The decision rendered by the arbitrators in this case, which was limited to establishing the total damages suffered by Dougherty, does not fit the requirement for an "award" as that term is used in our arbitration statutes. The arbitrators' decision said nothing about the extent of the liability of Allstate to Dougherty under the Allstate policy. A decision deciding nothing more than the total damages sustained by Dougherty is obviously not a complete decision and leaves undecided the key issue — the ultimate liability of Allstate.

Thus, the arbitrators' decision here does not qualify as an award because it falls far short of being a final and complete decision. For these reasons, it would be improper to apply the statute of limitations requirement of RCW *850 7.04.180 to the arbitrators' decision in this case. Allstate would have no motivation or reason to move to modify or vacate the decision. The total amount of damages suffered by Dougherty was not a matter of primary concern to Allstate. Its primary concern was a determination of its ultimate, enforceable liability to Dougherty under the provisions of its UIM policy.
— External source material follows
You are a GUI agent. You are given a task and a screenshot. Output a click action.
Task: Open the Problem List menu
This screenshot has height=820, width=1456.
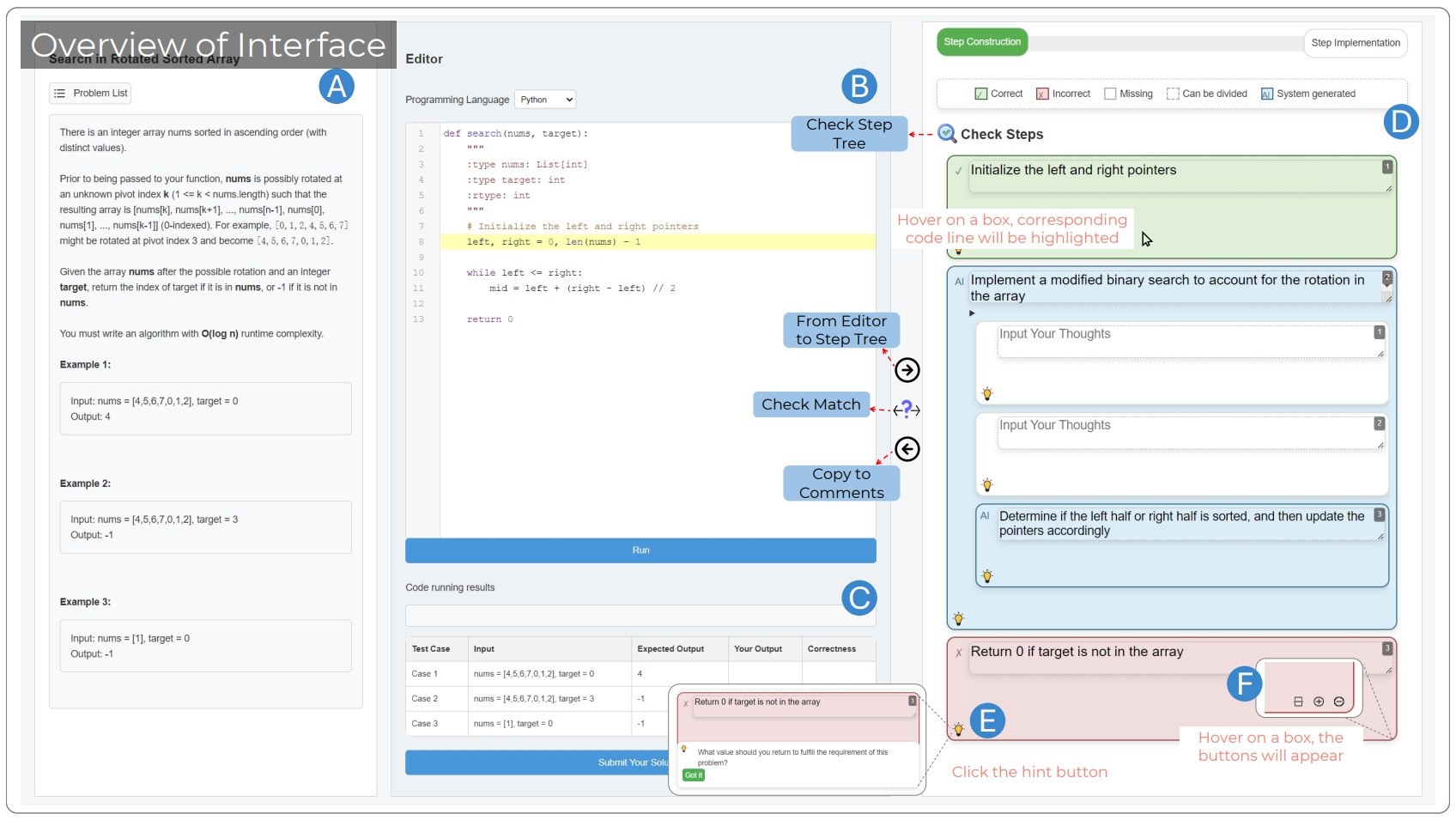pos(90,93)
It follows that the trial court erred in treating the arbitrators' decision as a final award, subject to the provisions of RCW 7.04.180. Entering a final judgment on the arbitrators' decision in this case was erroneous because the arbitrators did not decide the ultimate liability of Allstate to Dougherty. In fact, the ultimate liability of Allstate to Dougherty has not been decided on its merits to this day.

Because we decide that the arbitration panel merely determined damages, we do not address Allstate's claims that arbitrators may not make an award in excess of policy limits, or that Dougherty would be unjustly enriched by receiving an award greater than the Allstate policy limits.

With respect to the policy limits, the record before this court shows that Dougherty's policy provided for $25,000 per person for underinsured motorist coverage. Because Allstate has already paid this amount to Dougherty, the effect of this court's decision that the arbitration panel's decision was not an award and that the 3-month statute of limitations does not apply is that the judgment should be reversed and Dougherty's case against Allstate dismissed with prejudice. This case is reversed and remanded for the entry of such an order of dismissal.

WEBSTER and WINSOR, JJ., concur.

Reconsideration denied September 27, 1990.

Review denied at 116 Wash. 2d 1009 (1991).

NOTES

[1] Although DeNune had the owner's permission to drive the car, through an oversight the insurance coverage for the vehicle still belonged to the owner's former spouse, who had not given DeNune permission to drive the vehicle. Since DeNune was driving the vehicle without the named insured's permission, Nationwide declined to provide liability coverage for the accident.

[2] The copy of the motion included in the record does not contain a file stamp. Presumably, this was the same motion that was filed with the court.